Clostridial Gas Gangrene Clinical Presentation
- Author: Don R Revis Jr, MD; Chief Editor: John Geibel, MD, DSc, MA more...
History
Obtaining a thorough medical history is important. It helps the physician identify risk factors that may affect the progression of the disease and the prognosis.
- Pain
- Increasing pain after surgery or trauma
- Out of proportion to physical findings
- Sudden onset
- May be severe
- Prior trauma
- Prior surgery, including abortions
- Diabetes mellitus
- Alcoholism
- Drug abuse
- Advanced age
- Chronic debilitating disease(s)
- Immunocompromised state
- Steroid use
- Malnutrition
- Malignancy
- Acquired immunodeficiency syndrome (AIDS)
Physical
Perform a thorough physical examination before focusing on the involved body part.
- Vital signs - May indicate systemic toxicity and include no or low-grade fever, tachycardia (relative tachycardia), tachypnea, hypotension, or hypoxia
- Edema bullae
- Erythema with purplish black discoloration
- Extreme tenderness
- Brownish skin discoloration (bronzing, brawny) with bullae
- Profuse, "dish-watery," serous drainage from ruptured bullae
- Discharge - May have a peculiar, "mousy," sweet odor
- Minimal crepitant bullae
- Crepitant tissue - May extend well beyond any skin discoloration, edema, or bleb formation
- Mental status - Paradoxically, may be depressed early during the disease course; sensorium then may clear as the disease progresses and the patient is near death
Causes
The disease process must include tissue inoculation and a low oxygen tension environment. More than 50% of cases are preceded by trauma.[2, 3] Other cases occur spontaneously or in patients after operative procedures.
- Trauma
- Compound fractures
- Foreign bodies
- Frostbite
- Thermal or electrical burns
- Subcutaneous or intravenous injection of medications or illicit drugs
- Pressure sores
- Motor vehicle crashes
- Postoperative
- Gastrointestinal tract surgery
- Genitourinary tract surgery
- Abortion
- Amputation
- Tourniquets, casts, bandages, or dressings applied too tightly
- Spontaneous
- This also is known as nontraumatic, idiopathic, or metastatic gas gangrene.

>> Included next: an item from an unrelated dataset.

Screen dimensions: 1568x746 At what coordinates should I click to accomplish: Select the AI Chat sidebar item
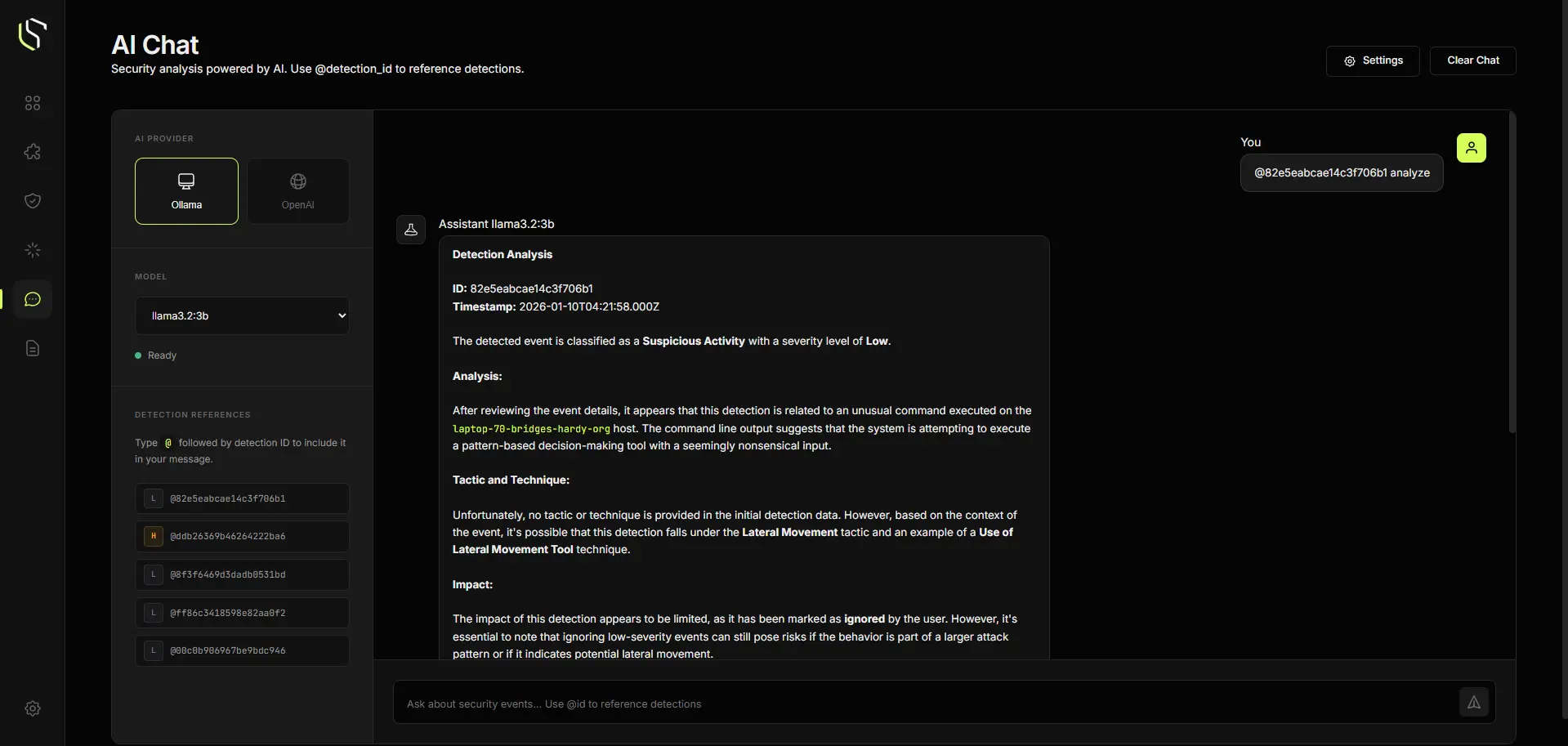pyautogui.click(x=33, y=299)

- It most often is mixed infection caused by C septicum, C perfringens, and C novyi. Several series report a mortality rate that approaches 100%.
- The gastrointestinal tract is the source of organisms. The organisms escape the bowel by translocation, enter the bloodstream, and seed distant sites where they can cause gas gangrene. This process may also result in a more localized infection that involves the viscera or intra-abdominal compartment.
- Approximately 80% of patients without trauma have an overt or occult malignancy. Of these, approximately 40% are hematologic malignancies and an additional 34% are colorectal.[4] Survival from this process should initiate a search for an occult malignancy if none has been documented previously in patients without trauma.